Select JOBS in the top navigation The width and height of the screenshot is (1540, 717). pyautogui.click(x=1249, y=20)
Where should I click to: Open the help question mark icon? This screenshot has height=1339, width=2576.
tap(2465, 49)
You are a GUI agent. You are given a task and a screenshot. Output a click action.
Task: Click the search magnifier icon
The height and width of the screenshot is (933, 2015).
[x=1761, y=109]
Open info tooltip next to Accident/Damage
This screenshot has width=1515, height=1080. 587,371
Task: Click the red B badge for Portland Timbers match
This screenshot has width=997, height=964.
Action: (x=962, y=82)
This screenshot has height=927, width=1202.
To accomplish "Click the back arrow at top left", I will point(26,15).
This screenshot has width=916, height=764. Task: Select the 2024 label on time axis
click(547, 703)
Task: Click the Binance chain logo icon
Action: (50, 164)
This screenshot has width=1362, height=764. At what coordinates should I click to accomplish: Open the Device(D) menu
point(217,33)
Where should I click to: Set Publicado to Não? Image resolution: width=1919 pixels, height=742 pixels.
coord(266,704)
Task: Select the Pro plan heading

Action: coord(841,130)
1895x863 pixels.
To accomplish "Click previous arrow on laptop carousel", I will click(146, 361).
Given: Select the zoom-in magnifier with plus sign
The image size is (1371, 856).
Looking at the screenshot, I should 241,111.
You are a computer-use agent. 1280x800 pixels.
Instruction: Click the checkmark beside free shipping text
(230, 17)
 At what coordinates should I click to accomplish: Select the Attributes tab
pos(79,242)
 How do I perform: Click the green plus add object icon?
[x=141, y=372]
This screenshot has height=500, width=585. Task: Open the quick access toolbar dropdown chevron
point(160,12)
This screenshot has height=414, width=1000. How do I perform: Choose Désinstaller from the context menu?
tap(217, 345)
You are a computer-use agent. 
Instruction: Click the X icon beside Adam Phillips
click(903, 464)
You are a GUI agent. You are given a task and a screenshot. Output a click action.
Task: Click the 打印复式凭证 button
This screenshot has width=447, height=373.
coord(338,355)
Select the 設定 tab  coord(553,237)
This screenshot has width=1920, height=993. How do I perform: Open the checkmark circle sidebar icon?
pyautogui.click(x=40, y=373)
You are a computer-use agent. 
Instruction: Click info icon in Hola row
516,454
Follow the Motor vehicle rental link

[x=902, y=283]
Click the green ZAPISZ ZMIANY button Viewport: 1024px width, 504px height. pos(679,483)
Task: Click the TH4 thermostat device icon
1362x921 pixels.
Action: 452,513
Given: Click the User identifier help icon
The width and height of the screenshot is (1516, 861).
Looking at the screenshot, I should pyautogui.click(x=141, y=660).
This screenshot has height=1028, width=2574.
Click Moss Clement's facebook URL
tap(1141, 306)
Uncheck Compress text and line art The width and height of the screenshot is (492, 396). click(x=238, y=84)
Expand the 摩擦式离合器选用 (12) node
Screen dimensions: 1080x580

◆ PROBLEM TO WORK ON
Repeat the records verbatim, every one of them.

◆ ANSWER TO THE EXERCISE
Select JOBS in the top navigation The width and height of the screenshot is (1540, 717). pyautogui.click(x=1249, y=20)
Where should I click to: Open the help question mark icon? This screenshot has height=1339, width=2576.
tap(2465, 49)
You are a GUI agent. You are given a task and a screenshot. Output a click action.
Task: Click the search magnifier icon
The height and width of the screenshot is (933, 2015).
[x=1761, y=109]
Open info tooltip next to Accident/Damage
This screenshot has width=1515, height=1080. 587,371
Task: Click the red B badge for Portland Timbers match
This screenshot has width=997, height=964.
Action: (x=962, y=82)
This screenshot has height=927, width=1202.
To accomplish "Click the back arrow at top left", I will point(26,15).
This screenshot has width=916, height=764. Task: Select the 2024 label on time axis
click(547, 703)
Task: Click the Binance chain logo icon
Action: (50, 164)
This screenshot has width=1362, height=764. At what coordinates should I click to accomplish: Open the Device(D) menu
point(217,33)
Where should I click to: Set Publicado to Não? Image resolution: width=1919 pixels, height=742 pixels.
coord(266,704)
Task: Select the Pro plan heading

Action: coord(841,130)
1895x863 pixels.
To accomplish "Click previous arrow on laptop carousel", I will click(146, 361).
Given: Select the zoom-in magnifier with plus sign
The image size is (1371, 856).
Looking at the screenshot, I should 241,111.
You are a computer-use agent. 1280x800 pixels.
Instruction: Click the checkmark beside free shipping text
(230, 17)
 At what coordinates should I click to accomplish: Select the Attributes tab
pos(79,242)
 How do I perform: Click the green plus add object icon?
[x=141, y=372]
This screenshot has height=500, width=585. Task: Open the quick access toolbar dropdown chevron
point(160,12)
This screenshot has height=414, width=1000. How do I perform: Choose Désinstaller from the context menu?
tap(217, 345)
You are a computer-use agent. 
Instruction: Click the X icon beside Adam Phillips
click(903, 464)
You are a GUI agent. You are given a task and a screenshot. Output a click action.
Task: Click the 打印复式凭证 button
This screenshot has width=447, height=373.
coord(338,355)
Select the 設定 tab  coord(553,237)
This screenshot has width=1920, height=993. How do I perform: Open the checkmark circle sidebar icon?
pyautogui.click(x=40, y=373)
You are a computer-use agent. 
Instruction: Click info icon in Hola row
516,454
Follow the Motor vehicle rental link

[x=902, y=283]
Click the green ZAPISZ ZMIANY button Viewport: 1024px width, 504px height. pos(679,483)
Task: Click the TH4 thermostat device icon
1362x921 pixels.
Action: 452,513
Given: Click the User identifier help icon
The width and height of the screenshot is (1516, 861).
Looking at the screenshot, I should pyautogui.click(x=141, y=660).
This screenshot has height=1028, width=2574.
Click Moss Clement's facebook URL
tap(1141, 306)
Uncheck Compress text and line art The width and height of the screenshot is (492, 396). click(x=238, y=84)
Expand the 摩擦式离合器选用 (12) node
Screen dimensions: 1080x580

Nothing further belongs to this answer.